Coach Mosely asked if anybody had played the position before, I raised my hand, and as they say, the rest is history! My first game as a varsity catcher was against Citronelle High School. Our pitcher was a crafty old senior, Carlton Belcase, so he made my job a lot easier than it might have been otherwise. It was the last inning and the score was tied at 2-2 with two out and a man on third base. I signaled for a fastball and Carton agreed..
Normally, with men on base, the pitcher goes into his stretch to hold men on base. However, the baseball gurus declared, then and now, that it was OK to wind up if there was a man on third and no one on first. The reasoning being that it is 90 feet between bases, but only 60 feet 6 inches between the pitcher and home, and only a harebrained player, or a very, very, very fast one tries to steal home. I think the Citronelle player on third was in the former category, because when Carlton started his windup, I saw in the corner of my left eye a huge player in maroon and gold barreling down on me. Somehow, Citronelle had gotten wind that there was a untested, baby-faced rookie sitting on his haunches behind home plate
Carlton had a good fastball and on that pitch, it was hard and true and straight. The left-handed batter swung and missed just to distract me, and it almost worked. Just as he swung, Carton’s fastball stung my mitt, and there I was, all 135 pounds of me, looking down the third base line as a freight train at full speed barreled down on me. I had maybe a second to get ready. It is amazing what a 16 year-old can think about in a second – mama, God, squirrel hunting, proms, girls – but I readied myself on my knees and clutched Carlton’s fastball in my catcher’s mitt with both hands and all the strength a scrawny 16 year-old could muster. Onward the runner came. Seeing that I was blocking the plate, he saw that he could not slide and get around me – if that was ever his intent – and so he just bull-rushed me. Knocked me flat. But when the dust and my head cleared, I heard the ump shouting, “He’s oouutt!” The game was over; our team mobbed me; and little did I know that this would be the most remembered highlight of my baseball career.
When the season was over, I had earned my first varsity letter – a very big accomplishment in those days for a sophomore from the tiny town of Wilmer, Alabama. Back then you had to play a significant number of innings to earn a letter, and you could be on the team and not earn one. Today, every sophomore who goes out for a team gets a letter. Every T-baller gets a trophy.
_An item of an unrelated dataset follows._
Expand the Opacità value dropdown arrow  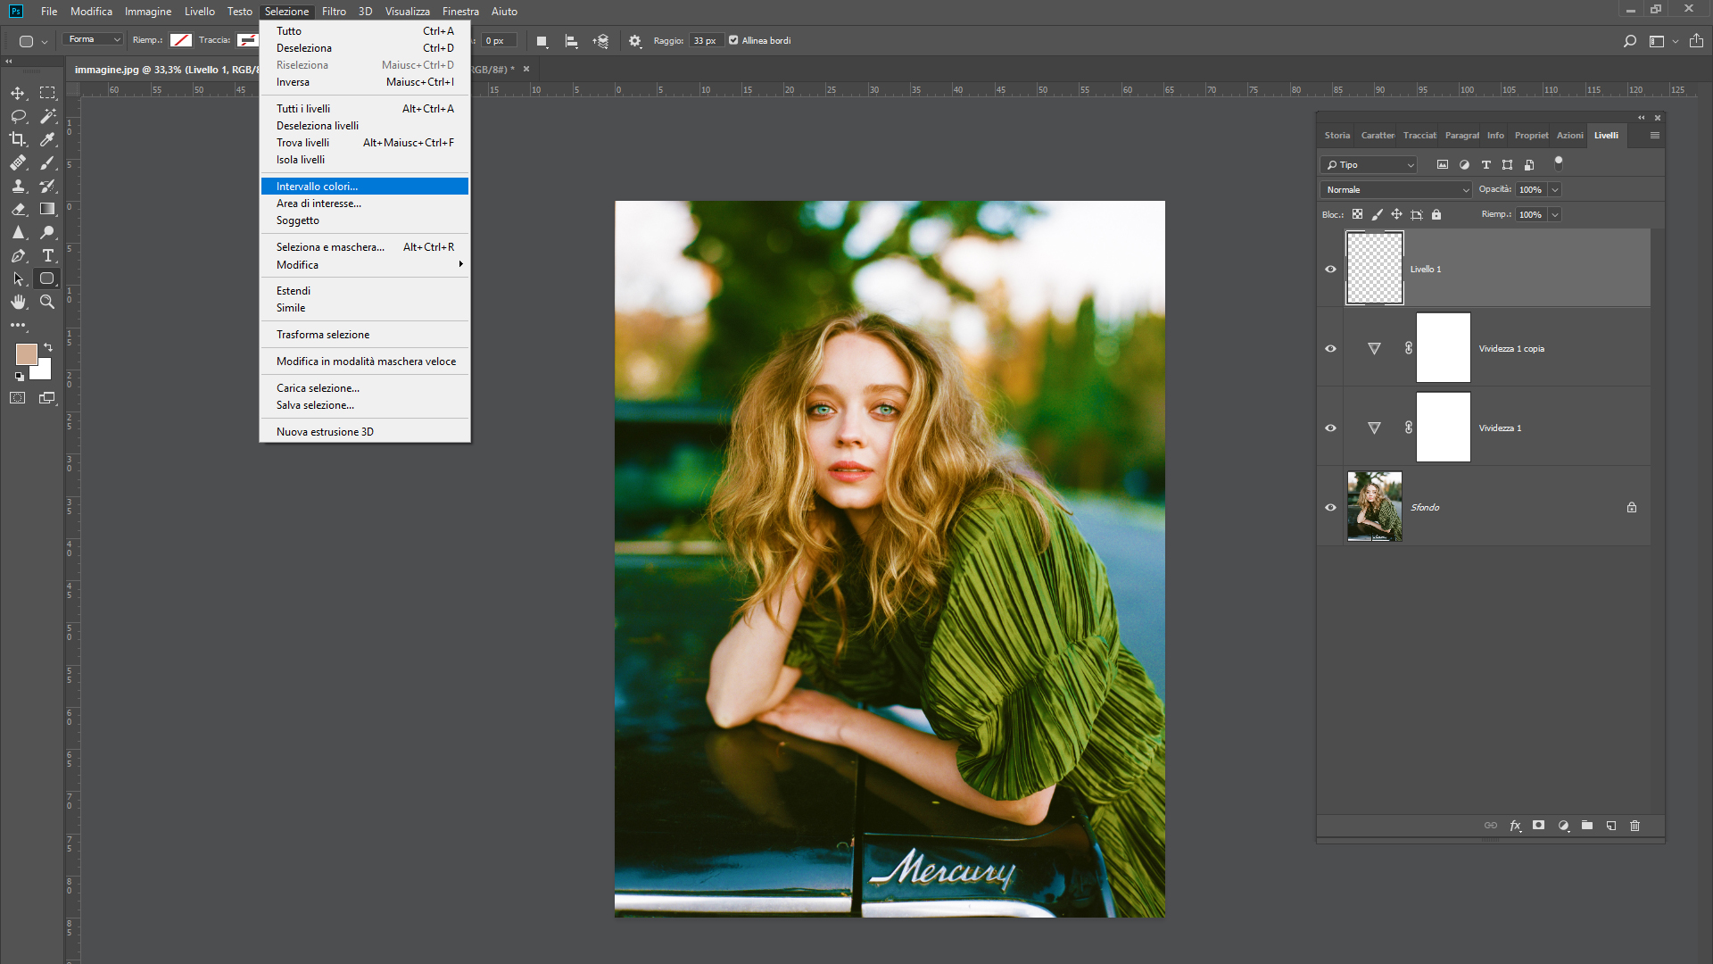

First graders are rewarded for normal behavior by going to the treasure chest on Fridays, and academic grades are so inflated, that they, like the T-ball trophies, are practically meaningless.
Grades should reflect our best efforts at accurately reflecting the actual learning of our students. Extra credit does the opposite. Giving extra opportunities to take an exam just to raise a grade from a B to an A has the same effect. But this need not be the case. Can we get back to days when a C meant gradelevel work. Not likely. Those days are gone never to return. But we can make sure that a B represents proficient work and that an A truly represents distinguished work. How? Commonsense, common courage, and some decent sized cajones. More on these in bit.
Commonsense, as most of us know, is not very common these days. Actually, commonsense is usually built on profound knowledge which also seems in short supply. It is beyond professional logic to think that it is OK give a student a grade by allowing extra points. Teachers don’t give grades; students earn them by demonstrating mastery of content and skills. Once mastery is demonstrated, any additional points added to the grade are being given, not earned. We must quit giving points only designed to raise grades to keep students and parents happy.
Common courage is the trait that profoundly knowledgeable teachers and leaders possess in great quantity. When there is a decision to be made that has both a right answer and a politically correct answer, people of common courage only have one response. The right one. Never the convenient one.